What is asked:
Change "download icon" to "download button" in the data from its first line through the line containing "pos(533,236)", inclusive, keeping everything else unchanged. Leave the pictures out of your answer.

(begin)

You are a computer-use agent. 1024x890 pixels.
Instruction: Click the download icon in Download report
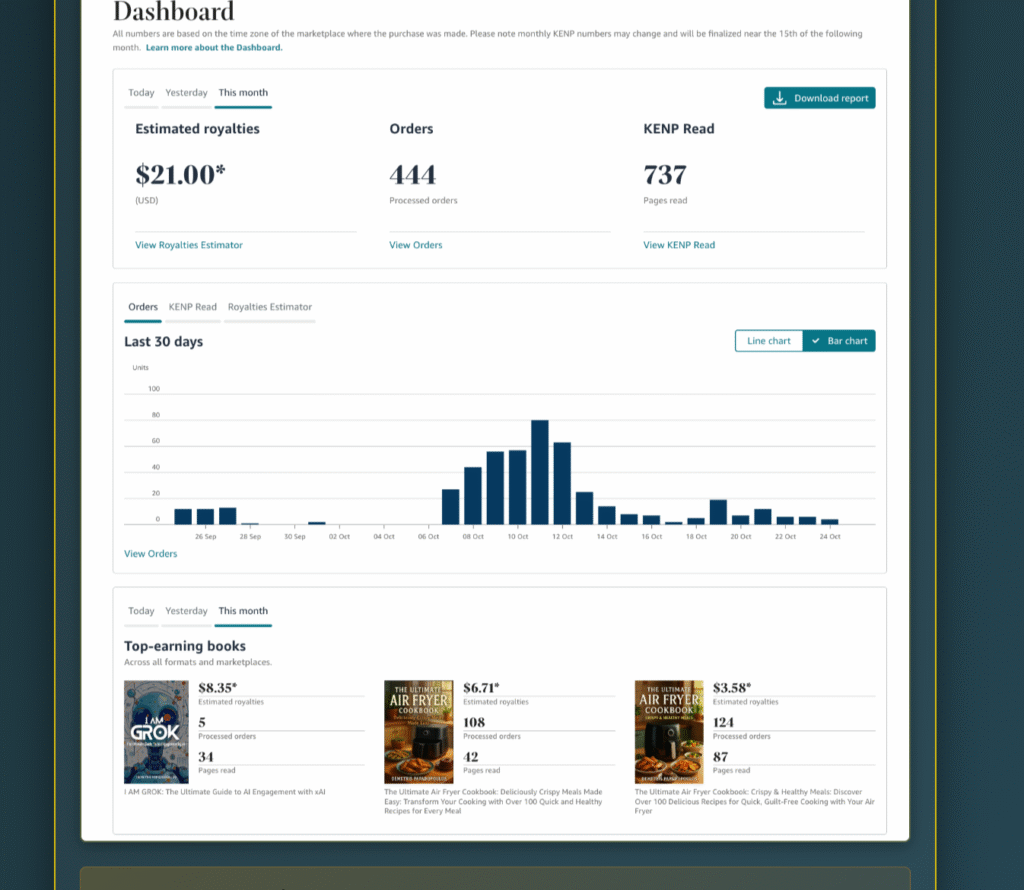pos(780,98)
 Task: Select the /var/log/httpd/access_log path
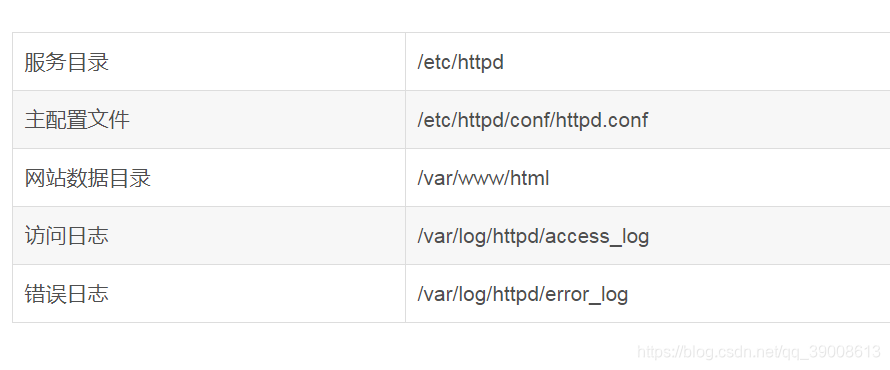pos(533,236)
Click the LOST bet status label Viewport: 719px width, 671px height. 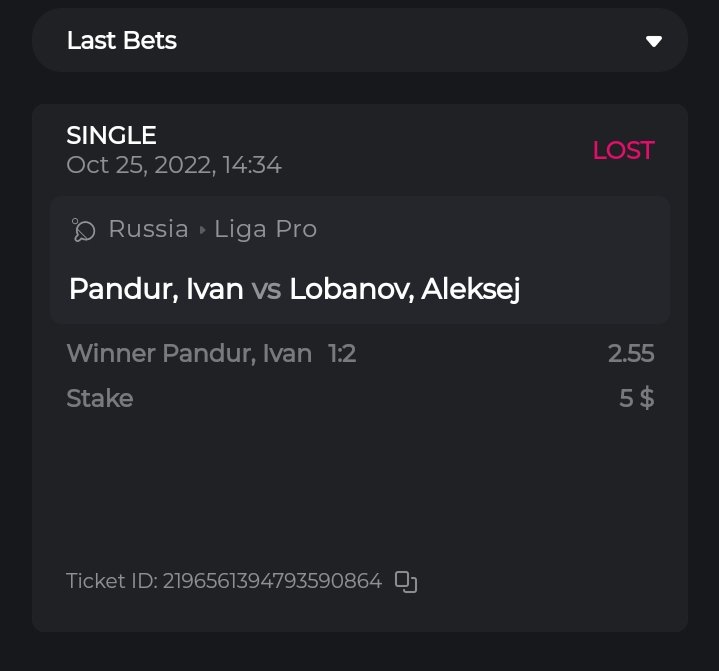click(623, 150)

(end)

Answer to this exercise:
You are a computer-use agent. 1024x890 pixels.
Instruction: Click the download button in Download report
pos(780,98)
 Task: Select the /var/log/httpd/access_log path
pos(533,236)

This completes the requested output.